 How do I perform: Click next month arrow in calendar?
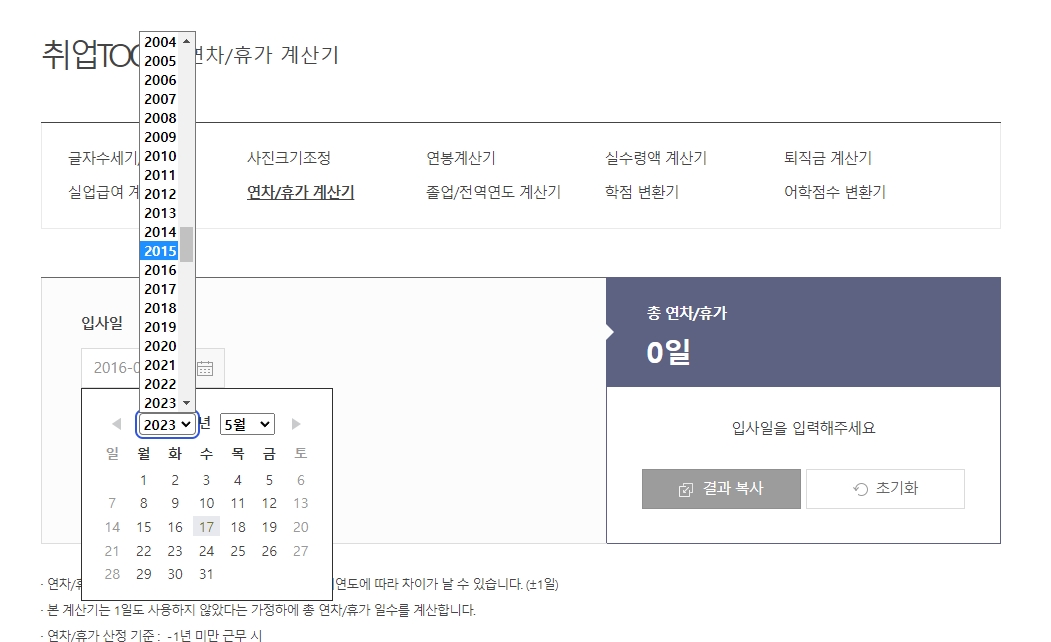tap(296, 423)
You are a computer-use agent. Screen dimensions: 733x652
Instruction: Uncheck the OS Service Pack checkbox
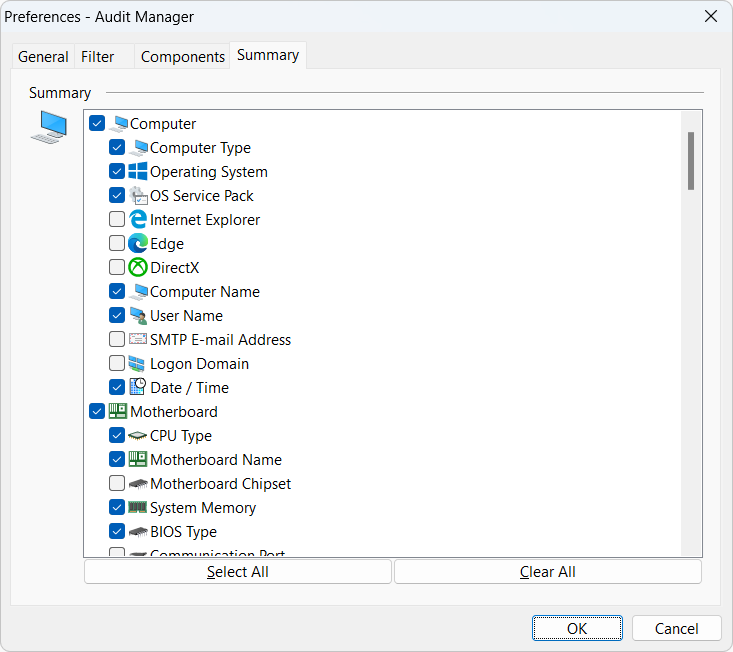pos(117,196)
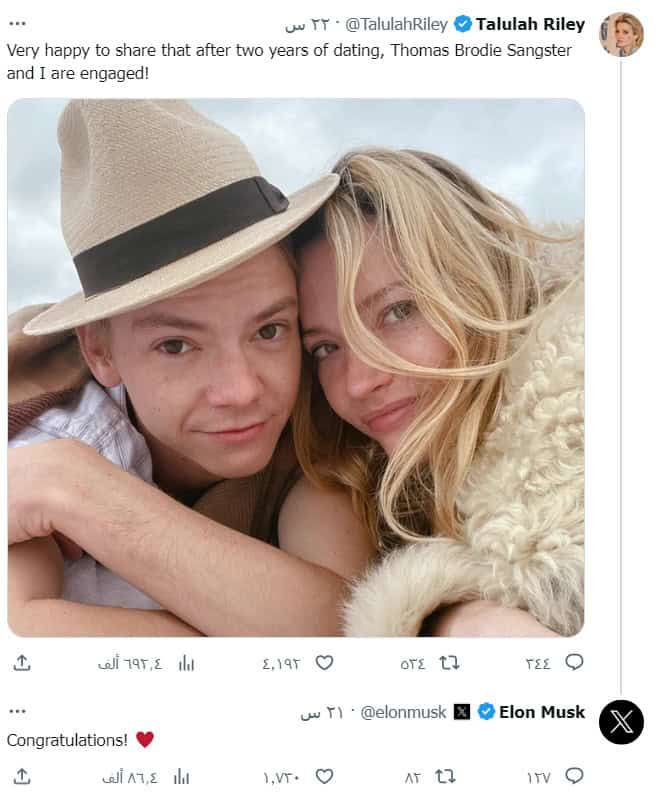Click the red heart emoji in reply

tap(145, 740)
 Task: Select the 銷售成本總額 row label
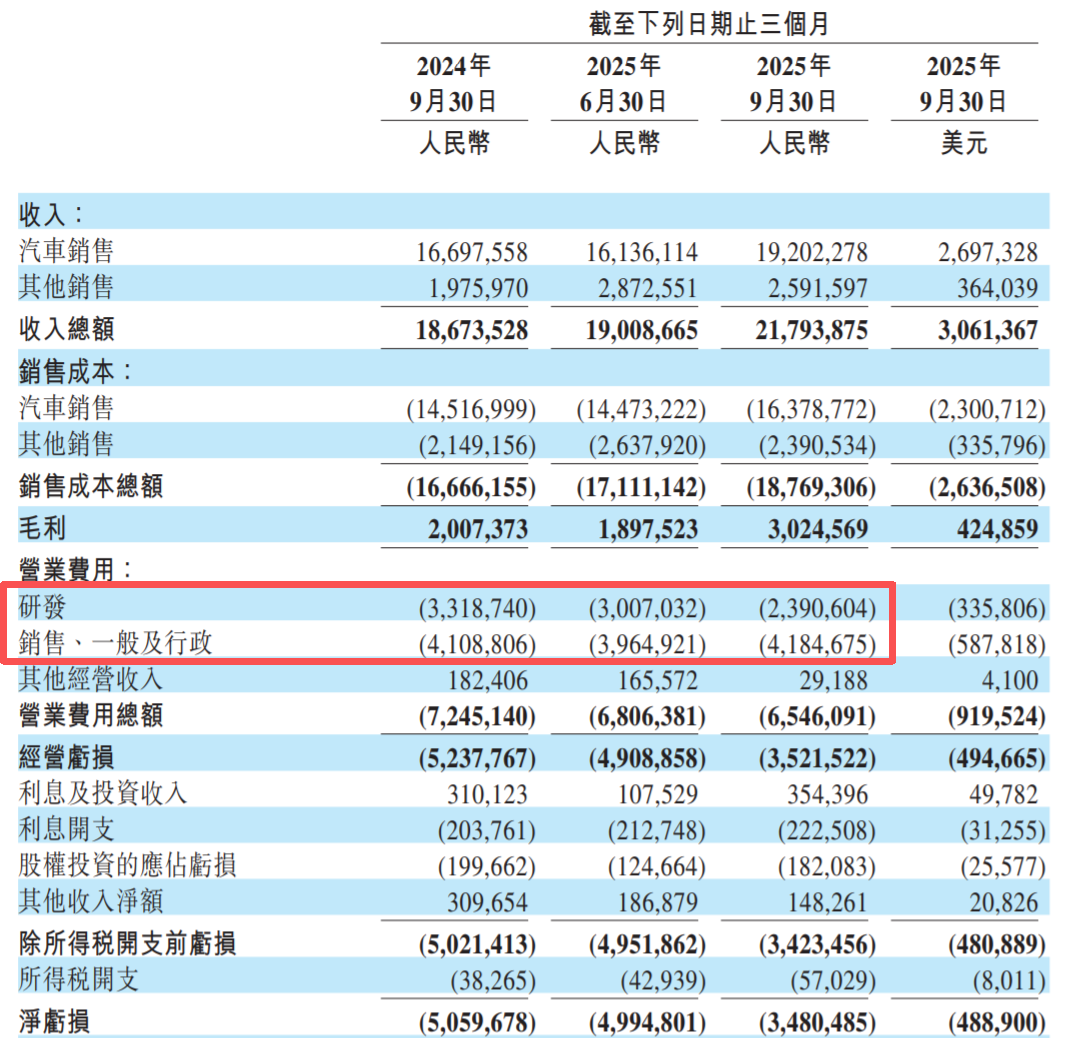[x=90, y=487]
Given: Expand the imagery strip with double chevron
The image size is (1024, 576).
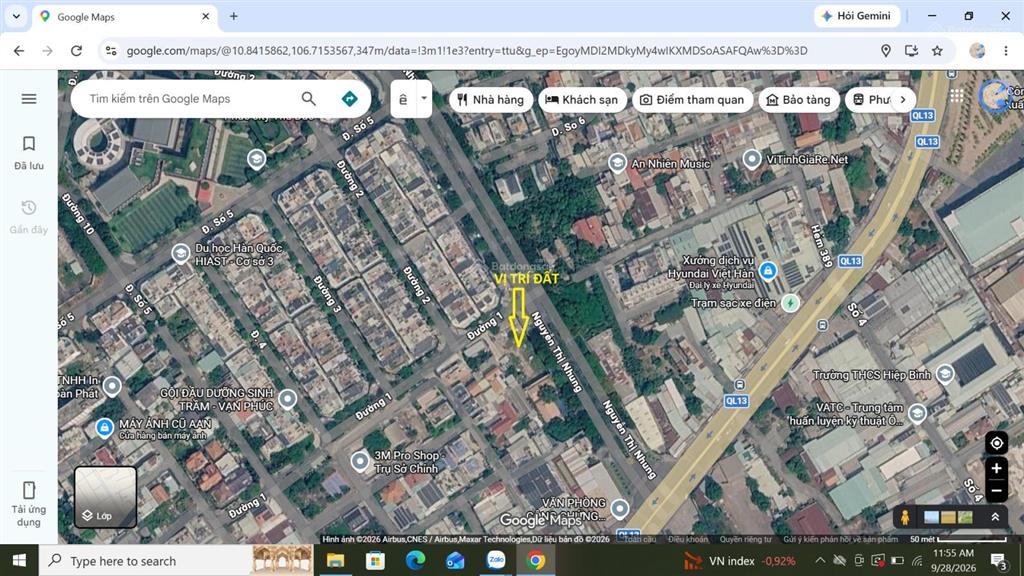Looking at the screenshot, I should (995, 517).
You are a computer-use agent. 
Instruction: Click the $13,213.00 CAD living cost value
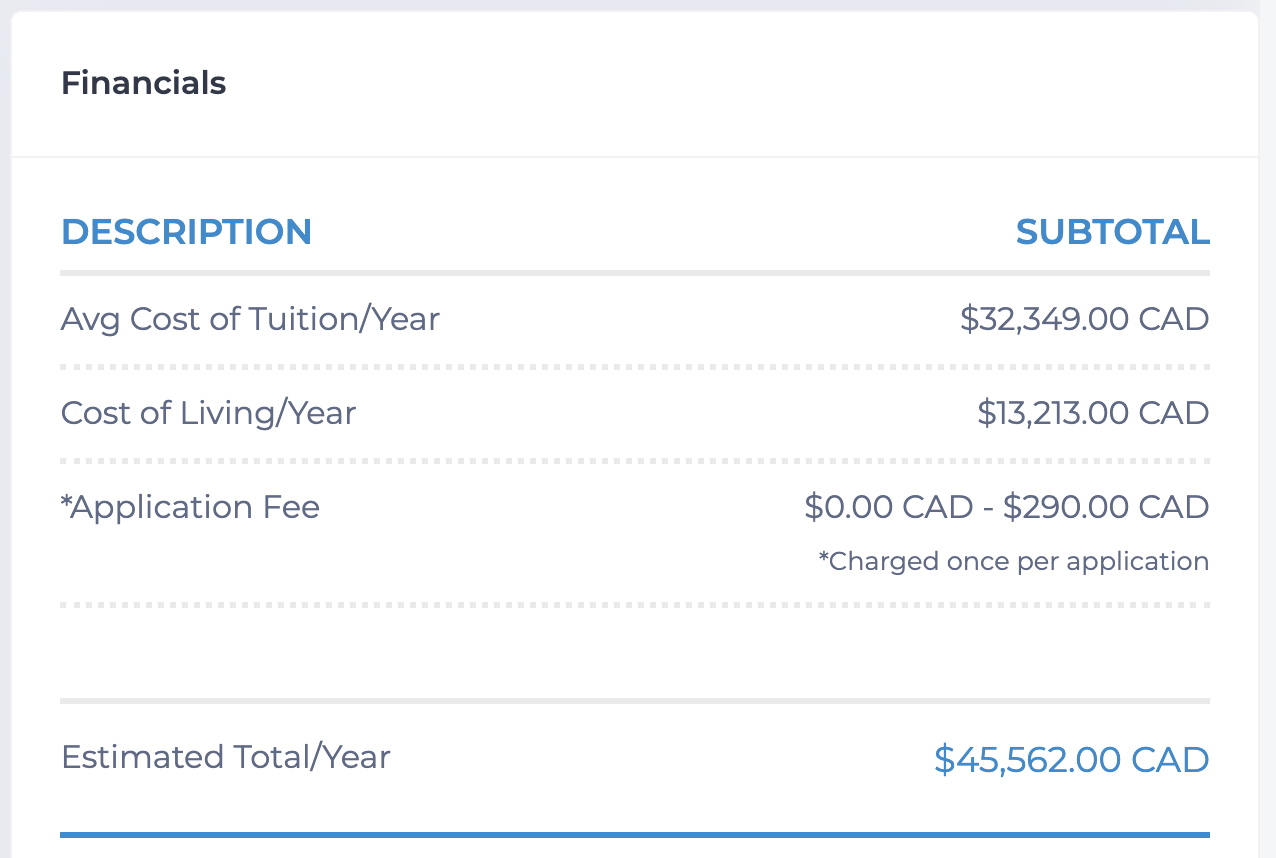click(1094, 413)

◆ **EXERCISE**
Copy the whole listing above word for word, but leave out the pictures.

◆ **REPLY**
 How do I perform: Click next month arrow in calendar?
tap(296, 423)
You are a computer-use agent. Screen dimensions: 733x652
Instruction: Uncheck the OS Service Pack checkbox
pos(117,196)
Click the red heart emoji in reply

tap(145, 740)
 Task: Select the 銷售成本總額 row label
[x=90, y=487]
Given: Expand the imagery strip with double chevron
The image size is (1024, 576).
Looking at the screenshot, I should (995, 517).
You are a computer-use agent. 
Instruction: Click the $13,213.00 CAD living cost value
click(1094, 413)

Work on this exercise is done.